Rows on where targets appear
»»

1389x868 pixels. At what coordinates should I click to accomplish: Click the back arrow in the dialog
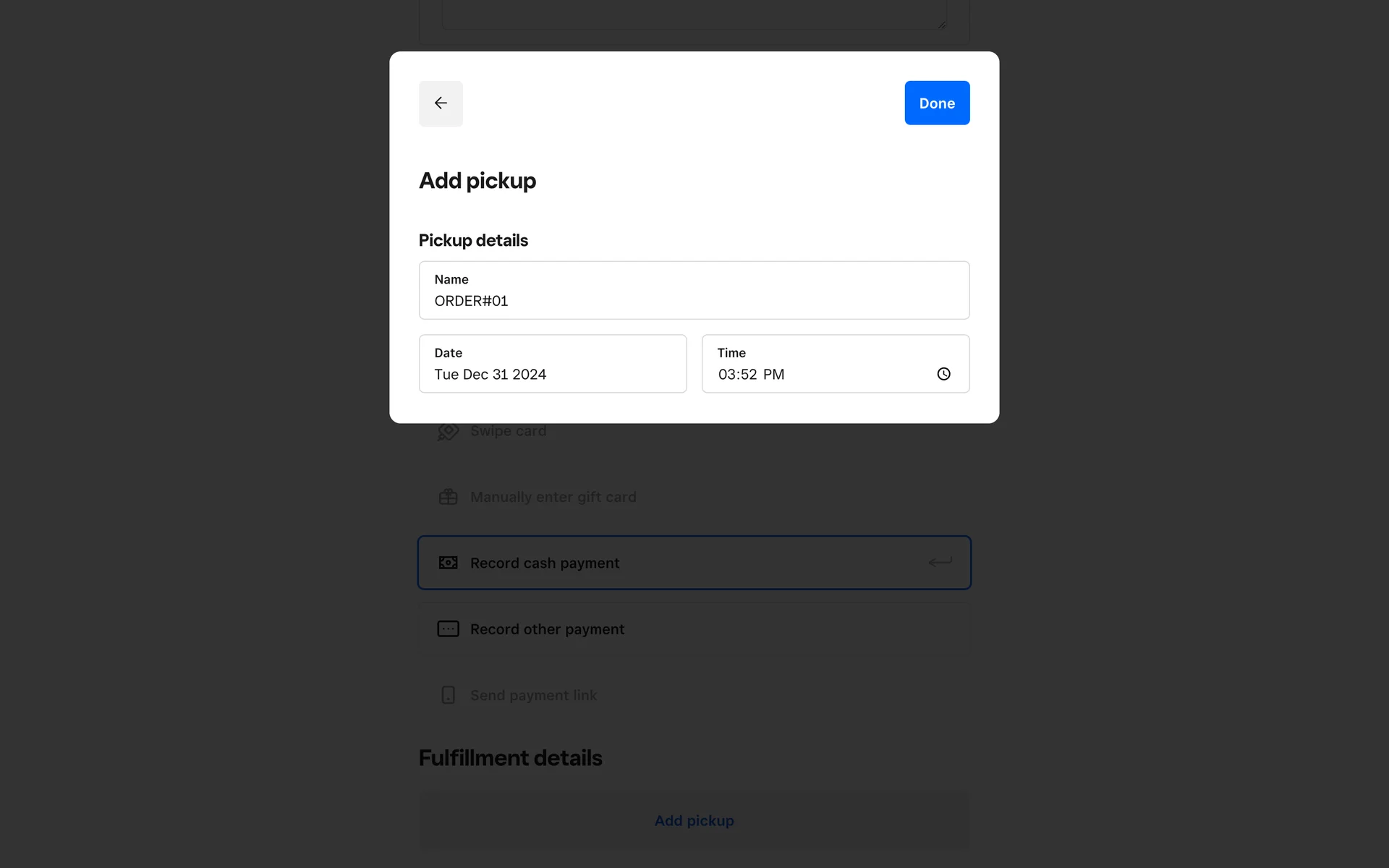441,103
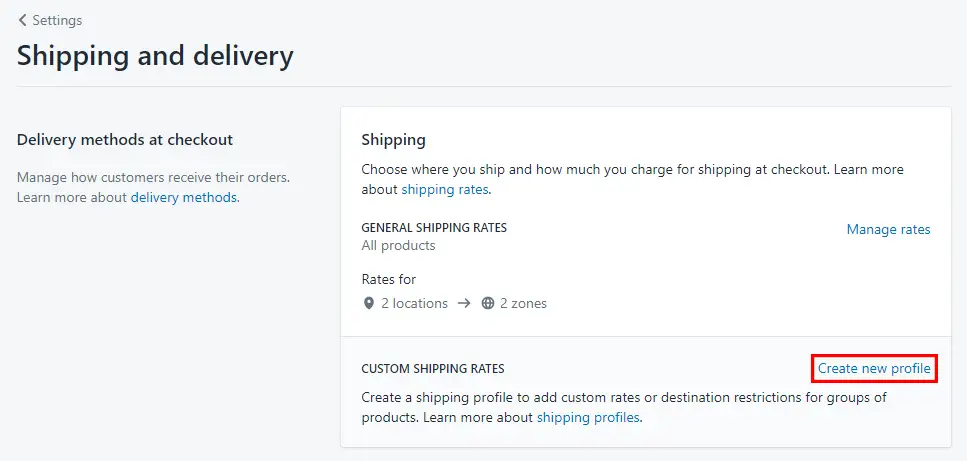Viewport: 967px width, 461px height.
Task: Open the delivery methods help link
Action: (184, 198)
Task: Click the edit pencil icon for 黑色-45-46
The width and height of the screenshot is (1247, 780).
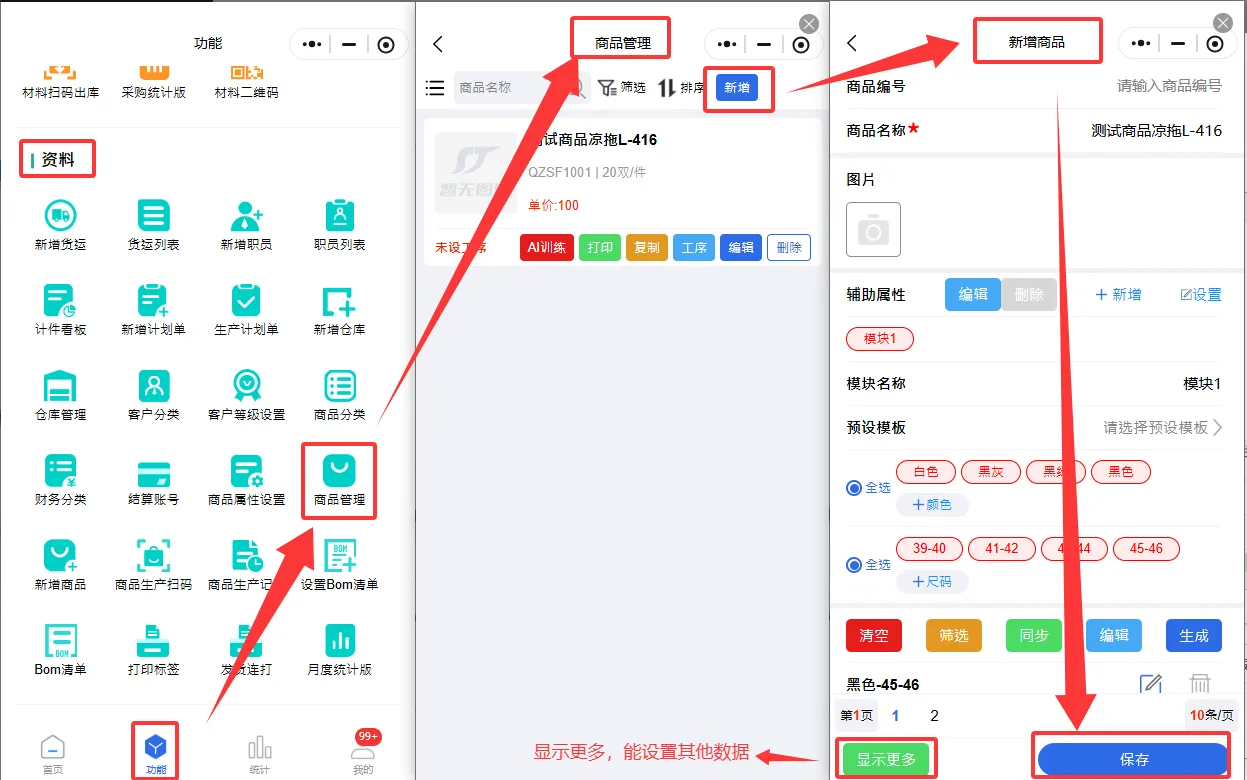Action: (x=1151, y=684)
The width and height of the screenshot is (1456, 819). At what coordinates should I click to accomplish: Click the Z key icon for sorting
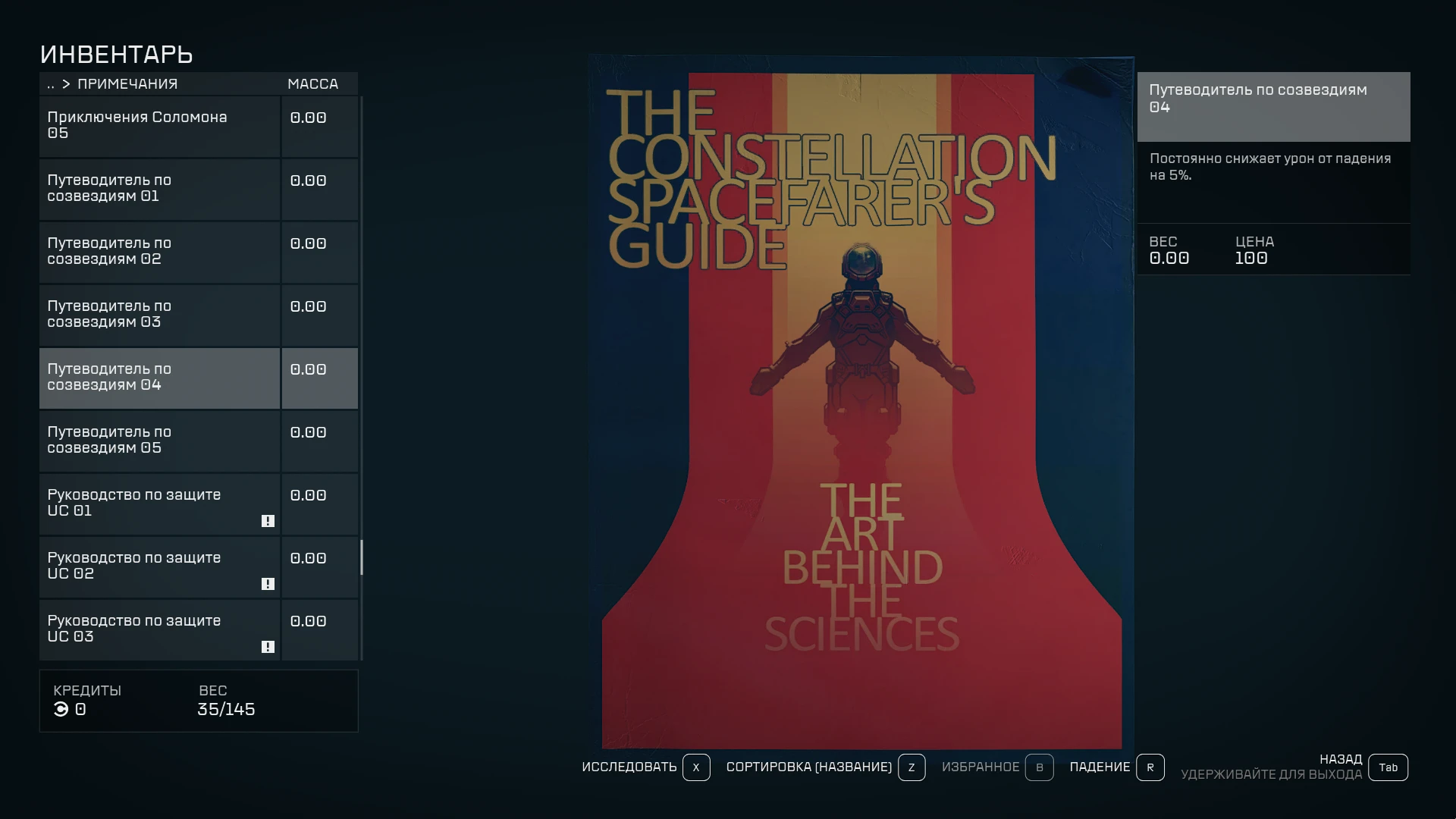click(x=912, y=767)
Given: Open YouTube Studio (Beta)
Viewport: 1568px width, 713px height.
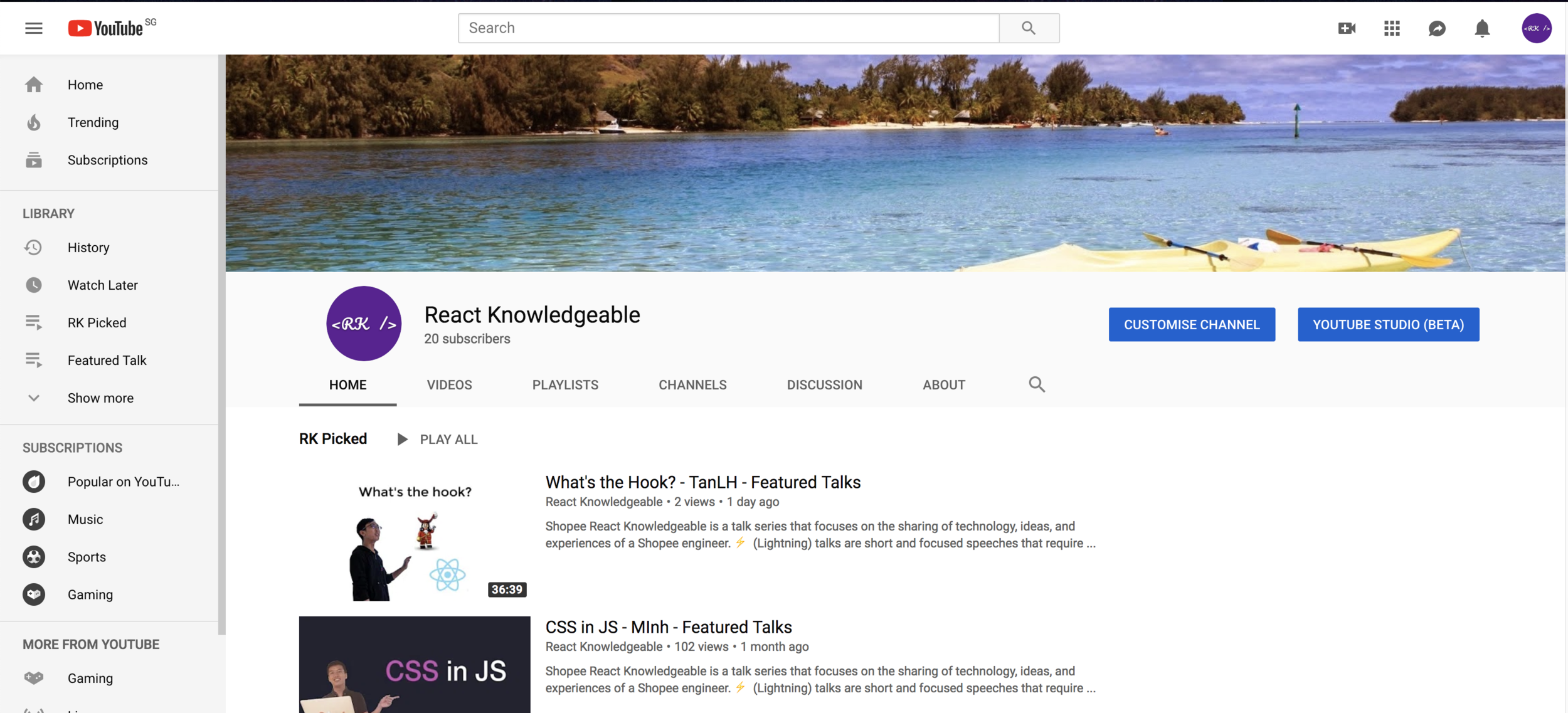Looking at the screenshot, I should point(1388,325).
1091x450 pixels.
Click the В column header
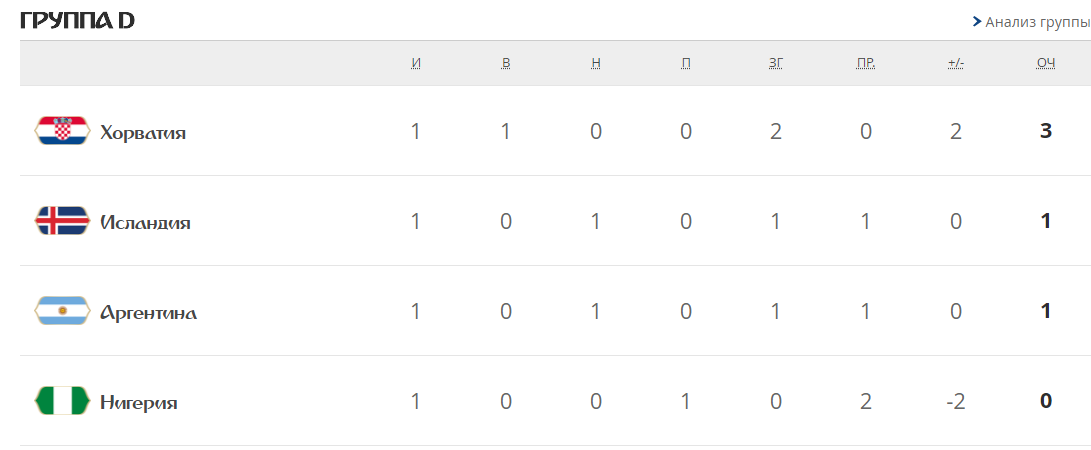(506, 63)
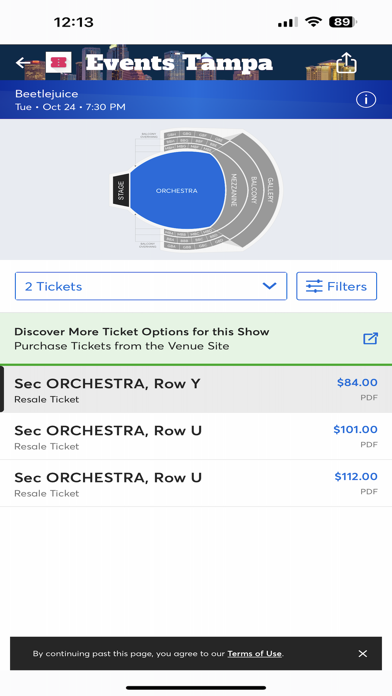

««

● AIM OF THE TASK
Could you collect every line of the records above that contains the word "what"?

● ANSWER TO THE EXERCISE
1389x868 pixels. At what coordinates should I click to accomplish: Click the back arrow in the dialog
The width and height of the screenshot is (1456, 819). At what coordinates should I click to accomplish: Click the Z key icon for sorting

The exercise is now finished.